Given this outlandish, but perhaps probable, scenario, it is a good time to ask the big questions: why does QE still work, when would it stop working, and how long can this ‘cognitive dissonance’ last?  (working as in it drives up real asset prices)


Why does it still work?
1)      Globalization, Moore’s Law, aging demographics in the developed markets have kept inflation low. This allows central banks to use their powers without limits and push back.
Globalization allows goods, services, labor, and capital to flow so that things can be done as efficiently, if not as cheaply, as possible. Moore’s Law predicts that chips’ processing power doubles about every two years, this makes technology cheaper and more widely adopted. Aging demographics in the developed markets are the richest group. If they aren’t spending on goods to drive up prices, then who can move prices? In the end, central bank can keep on creating money to buy government securities, but as long as these factors are at full force, the consumer price index will stay low. This allows central banks to use their powers without limits and push back.
==*==
EXERCISE INSTRUCTIONS —
Reproduce the passage on why QE still works in full, word for word.

DATASET EXTRACT —
==*==
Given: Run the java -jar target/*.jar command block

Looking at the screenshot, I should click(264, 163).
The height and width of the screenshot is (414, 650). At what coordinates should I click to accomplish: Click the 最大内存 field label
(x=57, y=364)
==*==
CORRECT OUTPUT —
Given this outlandish, but perhaps probable, scenario, it is a good time to ask the big questions: why does QE still work, when would it stop working, and how long can this ‘cognitive dissonance’ last?  (working as in it drives up real asset prices)


Why does it still work?
1)      Globalization, Moore’s Law, aging demographics in the developed markets have kept inflation low. This allows central banks to use their powers without limits and push back.
Globalization allows goods, services, labor, and capital to flow so that things can be done as efficiently, if not as cheaply, as possible. Moore’s Law predicts that chips’ processing power doubles about every two years, this makes technology cheaper and more widely adopted. Aging demographics in the developed markets are the richest group. If they aren’t spending on goods to drive up prices, then who can move prices? In the end, central bank can keep on creating money to buy government securities, but as long as these factors are at full force, the consumer price index will stay low. This allows central banks to use their powers without limits and push back.